[[ Supplied records open ]]

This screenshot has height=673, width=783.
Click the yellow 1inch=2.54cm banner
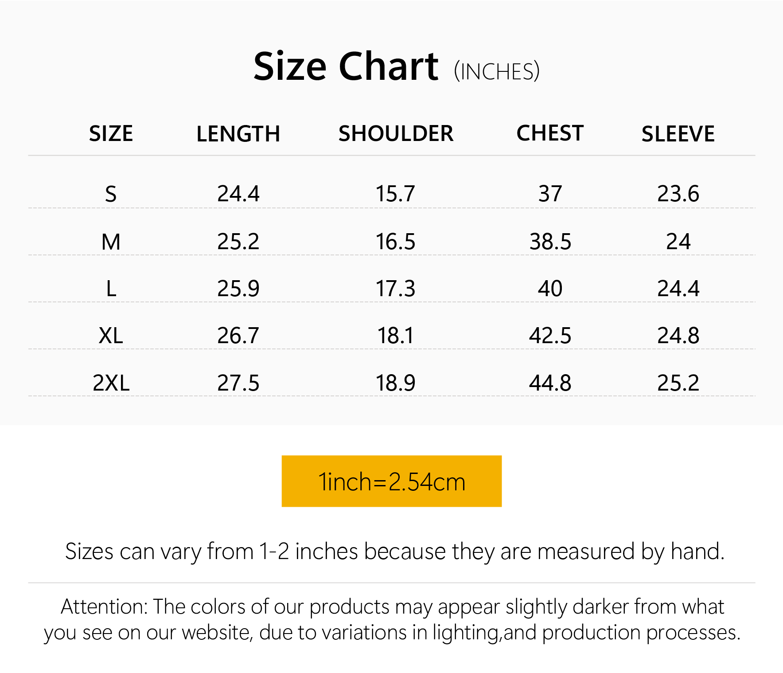coord(392,481)
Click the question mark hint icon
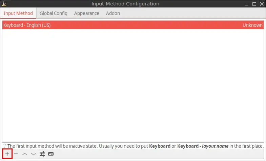Image resolution: width=266 pixels, height=161 pixels. click(5, 146)
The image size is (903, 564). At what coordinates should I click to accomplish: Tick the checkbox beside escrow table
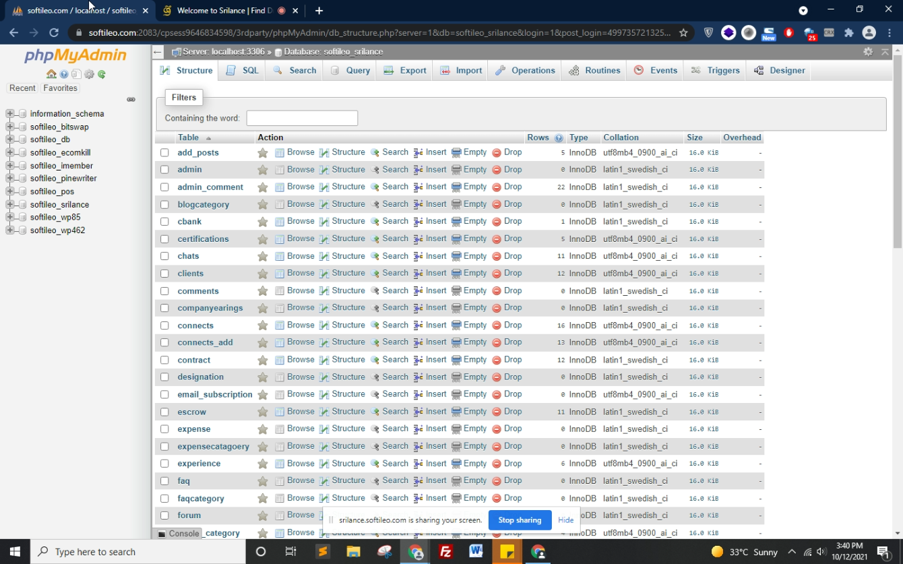pyautogui.click(x=164, y=412)
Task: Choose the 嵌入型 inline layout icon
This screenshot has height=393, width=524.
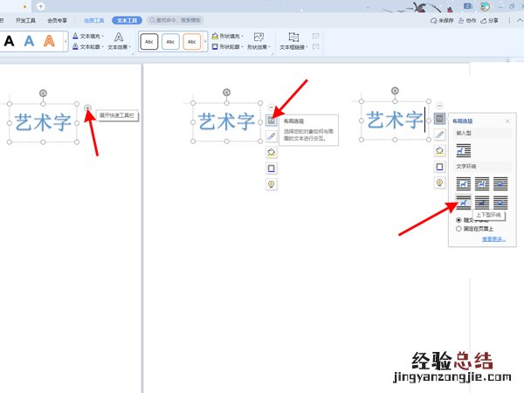Action: pos(461,150)
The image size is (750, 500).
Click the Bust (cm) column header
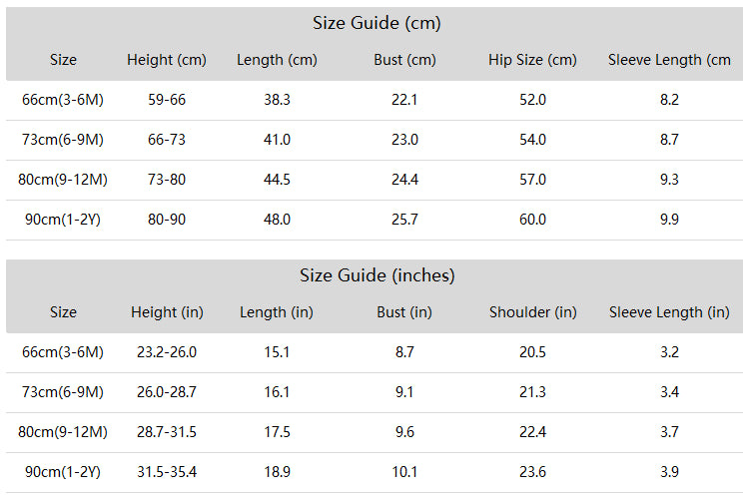click(x=404, y=60)
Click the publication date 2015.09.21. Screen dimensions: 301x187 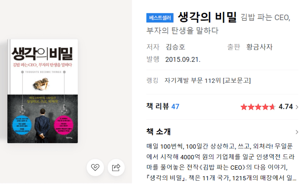point(183,59)
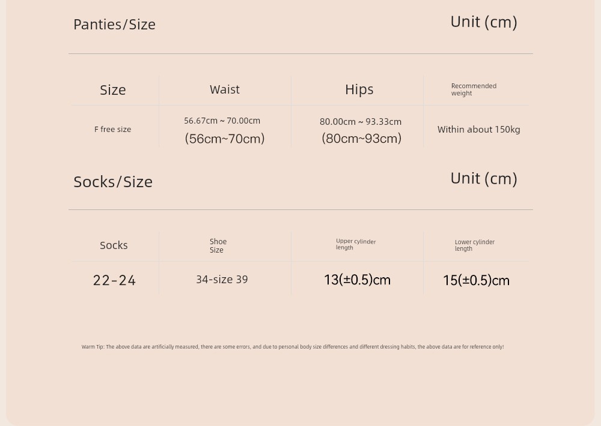Click the 13(±0.5)cm value

tap(357, 280)
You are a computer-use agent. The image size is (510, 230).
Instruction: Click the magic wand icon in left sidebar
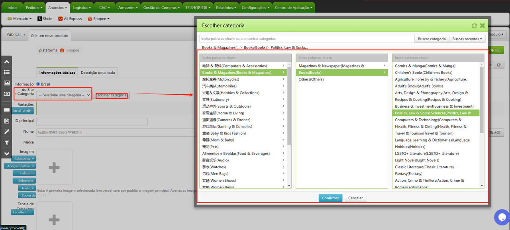coord(7,132)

[[ Supplied records closed ]]

* **Problem to work on**
Write out again only the lines from the line that contains "Instruction: Click the" through the last line of the records, both ends included, without any of the pictures.

* **Answer to this problem**
Instruction: Click the magic wand icon in left sidebar
coord(7,132)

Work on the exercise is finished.